### Provided entries
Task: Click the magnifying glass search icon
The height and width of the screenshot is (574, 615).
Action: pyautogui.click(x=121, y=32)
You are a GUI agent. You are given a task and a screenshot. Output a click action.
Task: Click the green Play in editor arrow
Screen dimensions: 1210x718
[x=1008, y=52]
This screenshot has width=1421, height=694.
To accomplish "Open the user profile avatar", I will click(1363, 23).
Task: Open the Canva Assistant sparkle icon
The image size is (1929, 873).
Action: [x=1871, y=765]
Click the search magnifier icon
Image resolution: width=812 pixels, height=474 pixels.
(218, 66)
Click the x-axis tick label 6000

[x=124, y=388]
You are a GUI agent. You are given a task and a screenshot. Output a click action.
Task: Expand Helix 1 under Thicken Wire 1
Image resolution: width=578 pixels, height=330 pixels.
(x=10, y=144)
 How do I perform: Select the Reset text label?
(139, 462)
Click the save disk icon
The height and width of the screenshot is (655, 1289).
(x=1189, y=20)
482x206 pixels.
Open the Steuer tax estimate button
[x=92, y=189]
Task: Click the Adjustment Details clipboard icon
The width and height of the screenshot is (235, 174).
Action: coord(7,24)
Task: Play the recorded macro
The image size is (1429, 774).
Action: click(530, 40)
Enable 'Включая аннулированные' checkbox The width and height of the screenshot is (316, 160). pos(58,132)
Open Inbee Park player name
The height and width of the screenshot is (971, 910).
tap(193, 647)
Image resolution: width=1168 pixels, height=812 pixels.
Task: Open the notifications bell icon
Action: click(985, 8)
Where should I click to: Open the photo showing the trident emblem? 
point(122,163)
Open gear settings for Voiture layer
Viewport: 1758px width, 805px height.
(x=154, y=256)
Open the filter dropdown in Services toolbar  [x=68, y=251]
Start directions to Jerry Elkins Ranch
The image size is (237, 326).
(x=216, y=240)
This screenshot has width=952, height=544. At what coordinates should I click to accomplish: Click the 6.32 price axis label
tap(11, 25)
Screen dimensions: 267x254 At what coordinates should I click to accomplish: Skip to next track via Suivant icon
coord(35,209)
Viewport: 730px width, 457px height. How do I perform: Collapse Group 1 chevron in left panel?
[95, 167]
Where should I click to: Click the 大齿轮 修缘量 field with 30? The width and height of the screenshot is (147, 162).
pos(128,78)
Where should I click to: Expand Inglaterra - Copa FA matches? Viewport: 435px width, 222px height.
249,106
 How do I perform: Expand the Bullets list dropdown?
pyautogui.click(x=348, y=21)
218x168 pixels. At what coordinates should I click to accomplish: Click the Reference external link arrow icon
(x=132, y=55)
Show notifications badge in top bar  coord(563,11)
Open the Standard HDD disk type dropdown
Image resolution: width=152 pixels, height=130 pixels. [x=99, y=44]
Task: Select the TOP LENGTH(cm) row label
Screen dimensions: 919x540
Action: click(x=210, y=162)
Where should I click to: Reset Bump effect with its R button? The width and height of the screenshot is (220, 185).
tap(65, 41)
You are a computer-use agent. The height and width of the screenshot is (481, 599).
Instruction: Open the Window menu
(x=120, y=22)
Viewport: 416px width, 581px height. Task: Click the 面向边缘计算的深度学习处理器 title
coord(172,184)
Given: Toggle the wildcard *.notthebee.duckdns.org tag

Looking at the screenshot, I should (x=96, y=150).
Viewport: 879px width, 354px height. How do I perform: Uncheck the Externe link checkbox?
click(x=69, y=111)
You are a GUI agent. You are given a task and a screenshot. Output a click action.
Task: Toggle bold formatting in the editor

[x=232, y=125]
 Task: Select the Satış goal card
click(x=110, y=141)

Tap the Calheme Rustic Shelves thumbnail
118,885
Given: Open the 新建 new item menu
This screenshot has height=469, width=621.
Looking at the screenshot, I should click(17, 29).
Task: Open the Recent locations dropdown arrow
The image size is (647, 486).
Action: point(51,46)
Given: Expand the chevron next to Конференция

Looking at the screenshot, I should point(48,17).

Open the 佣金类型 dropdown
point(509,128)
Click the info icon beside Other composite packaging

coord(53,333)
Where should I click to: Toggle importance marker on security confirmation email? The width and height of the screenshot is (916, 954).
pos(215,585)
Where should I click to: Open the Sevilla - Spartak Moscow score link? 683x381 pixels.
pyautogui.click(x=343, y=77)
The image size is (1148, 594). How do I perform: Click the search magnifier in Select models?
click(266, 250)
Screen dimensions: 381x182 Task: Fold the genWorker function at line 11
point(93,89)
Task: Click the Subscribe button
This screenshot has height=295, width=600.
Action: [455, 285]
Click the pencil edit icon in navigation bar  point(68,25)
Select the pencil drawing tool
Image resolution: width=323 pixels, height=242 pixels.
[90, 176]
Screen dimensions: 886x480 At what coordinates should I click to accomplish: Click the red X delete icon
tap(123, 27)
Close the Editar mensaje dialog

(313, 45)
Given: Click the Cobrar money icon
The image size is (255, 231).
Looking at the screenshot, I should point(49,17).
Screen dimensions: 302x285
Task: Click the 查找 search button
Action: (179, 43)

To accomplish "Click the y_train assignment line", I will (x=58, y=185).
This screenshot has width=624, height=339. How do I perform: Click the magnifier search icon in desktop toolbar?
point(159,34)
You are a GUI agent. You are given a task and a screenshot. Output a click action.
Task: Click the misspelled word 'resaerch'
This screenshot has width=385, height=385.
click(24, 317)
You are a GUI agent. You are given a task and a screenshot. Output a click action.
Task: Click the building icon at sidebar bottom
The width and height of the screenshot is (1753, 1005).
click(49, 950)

### What the task requires
Can you turn the stretch of items from the line containing "How do I perform: Select" through the line containing "Action: click(530, 40)" into a numbered list, leaving out blank lines?

### Written response
1.  How do I perform: Select the Reset text label?
2. (139, 462)
3. Click the save disk icon
4. The height and width of the screenshot is (655, 1289).
5. (x=1189, y=20)
6. 482x206 pixels.
7. Open the Steuer tax estimate button
8. [x=92, y=189]
9. Task: Click the Adjustment Details clipboard icon
10. The width and height of the screenshot is (235, 174).
11. Action: coord(7,24)
12. Task: Play the recorded macro
13. The image size is (1429, 774).
14. Action: click(530, 40)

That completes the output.